Complete remission or CRu: follow-up after completion of the established course of treatment.
  Partial remission: completion of high-dose radiotherapy (40-45 Gy) or autologous stem cell transplantation or clinical trial, review at the end of treatment, follow-up for complete remission, others treated as relapse.
  No remission or disease progression: high-dose therapy or clinical trial.
  Phase III and IV induction therapy.
  Low/low-intermediate risk (IPI0-1): 6-8 courses of R-CHOP (Class 1).
  Intermediate-high/high risk (IPI ≥ 2): Clinical trial (preferred) or R-CHOP 6-8 sessions (category 1).
  Stage III, IV follow-up (review all positive results after 3-4 courses).

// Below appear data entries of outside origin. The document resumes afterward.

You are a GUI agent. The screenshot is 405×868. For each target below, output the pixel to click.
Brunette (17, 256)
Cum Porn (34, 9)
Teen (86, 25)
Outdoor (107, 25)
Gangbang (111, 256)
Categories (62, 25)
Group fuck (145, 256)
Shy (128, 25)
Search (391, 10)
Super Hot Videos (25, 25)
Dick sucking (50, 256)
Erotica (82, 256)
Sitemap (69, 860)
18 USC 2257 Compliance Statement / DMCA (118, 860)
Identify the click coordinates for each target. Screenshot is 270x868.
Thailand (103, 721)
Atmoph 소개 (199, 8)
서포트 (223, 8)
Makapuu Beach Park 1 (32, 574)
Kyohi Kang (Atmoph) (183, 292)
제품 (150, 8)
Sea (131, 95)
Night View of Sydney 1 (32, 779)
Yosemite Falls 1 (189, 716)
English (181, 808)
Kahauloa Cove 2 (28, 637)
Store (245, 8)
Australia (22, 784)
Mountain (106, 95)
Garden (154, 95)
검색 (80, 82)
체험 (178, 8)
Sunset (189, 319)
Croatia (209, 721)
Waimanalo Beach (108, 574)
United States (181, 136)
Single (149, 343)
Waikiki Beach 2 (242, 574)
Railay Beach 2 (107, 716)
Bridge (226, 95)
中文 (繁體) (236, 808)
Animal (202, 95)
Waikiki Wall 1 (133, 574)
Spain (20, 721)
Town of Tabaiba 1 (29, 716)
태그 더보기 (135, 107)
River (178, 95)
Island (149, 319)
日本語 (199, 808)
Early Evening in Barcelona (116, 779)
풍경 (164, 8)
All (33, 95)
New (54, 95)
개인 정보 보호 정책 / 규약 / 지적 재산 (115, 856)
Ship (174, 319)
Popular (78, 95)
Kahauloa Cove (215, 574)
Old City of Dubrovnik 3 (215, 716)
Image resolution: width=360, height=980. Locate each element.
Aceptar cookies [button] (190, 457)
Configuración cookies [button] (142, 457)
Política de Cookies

  Complete remission or CRu: continue R-CHOP regimen until 6-8 courses are achieved followed up.
  Partial remission: continue R-CHOP regimen until 6-8 courses are reached or clinical trial, followed by review of all positive results, no remission or progression to first-line therapy or stem cell transplantation or clinical trial.
  No remission or disease progression: 2nd line therapy or stem cell transplantation or clinical trial with radiation therapy for patients not eligible for chemotherapy.
  Recommended treatment regimen.
  First-line treatment regimen: R-CHOP (class 1), R-ECHOP (class 2B).
  Second-line treatment regimens: DHAP±R, ESHAP±R, GDP±R, ICE±R, MINE±R.